11. Open questions for review before iter 1 lands

Q1. Daemon shape for iter 1: one-shot that exits (the plan as written) vs. KeepAlive=true that sits forever. One-shot is cleaner now; KeepAlive is what iter 3 (vendored decision engine) needs anyway. Going one-shot first means a small refactor at iter 3 (mostly just adding the dispatch event loop around the existing call). OK with the small refactor, or skip straight to KeepAlive at iter 1?
Q2. Slug source preference: smbios.system.version wins by default. For Apple hardware where .version shows "Macmini8,1" and .product shows "Mac-mini", the user-friendly name is .product. Worth swapping the precedence, or carrying a small per-vendor table (vendor=="Apple Inc." ? .product : .version)?

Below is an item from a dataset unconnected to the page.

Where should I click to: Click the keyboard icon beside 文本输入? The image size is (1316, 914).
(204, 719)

Q3. Suffix source: smbios.system.serial wins over MAC. Serial is more stable (NIC swap doesn't change it) but some firmwares ship garbage / blank serials. The placeholder filter handles the well-known offenders, but there's a long tail. Are we OK with the fallback chain (serial → MAC → kern.hostuuid), or should we use the MAC unconditionally for predictability ("the sticker has the MAC")?
Q4. Boot banner: should iter 1 write to /dev/console directly so the synthesized name appears in the boot transcript even if getty's first prompt races, or is the stderr log + getty's eventual respawn enough?

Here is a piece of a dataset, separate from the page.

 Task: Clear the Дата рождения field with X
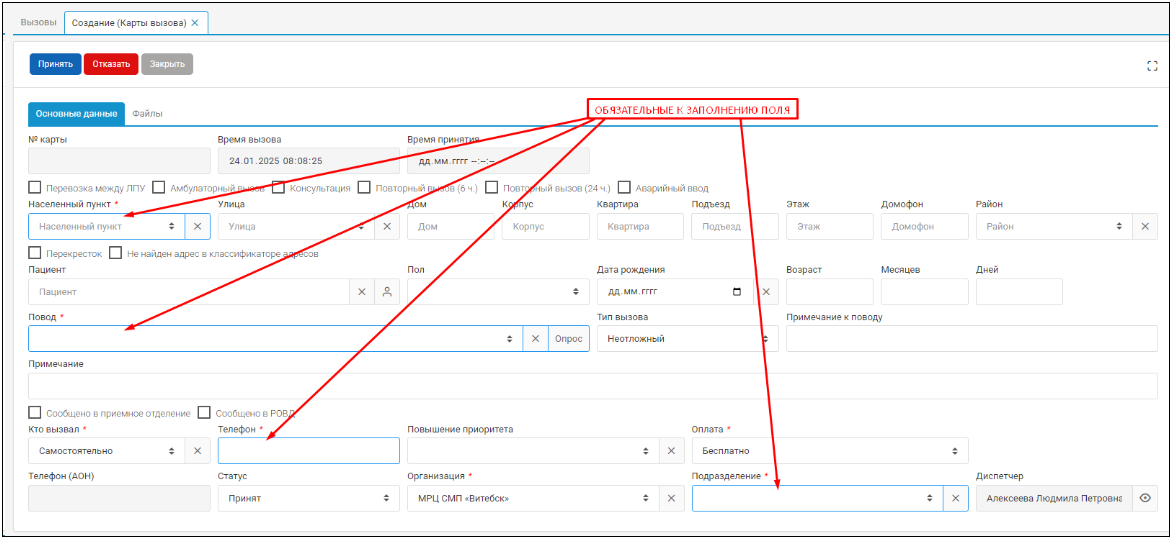point(765,292)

Q5. Vendoring scope for iter 3: full file as-is (~500 LOC, preserve APSL 2.0 header) vs. cherry-pick the precedence skeleton + DHCP option 12 logic into a smaller adapted file. Vendor verbatim is the plan as written — tracks Apple's bug fixes / behavior changes for free at next sync; the only modifications are the freebsd-shim redirections at the call boundary. Confirm this is the right call vs. a forked-and-rewritten approach.
Q6. Synthesis vs. Apple's "localhost" final fallback: Apple's set-hostname.c falls back to "localhost" if no prefs / DHCP / PTR / mDNS name is available. Our iter 3 inserts synthesized slug+suffix between mDNS and localhost — so the synthesized name only fires if every Apple-canonical source came up empty. Confirm this is the right insertion point (vs. "synthesized always wins as the last guaranteed-non-localhost source").
Q7. Where to source _SC_CFStringIsValidDNSName: reuse from libSystemConfiguration if it exports the symbol (it's a SPI; check with nm), else lift the ~30 LOC. The lift is trivial; the reuse means we don't drift from Apple's validation rules as they update. Default to "reuse if available, lift if not."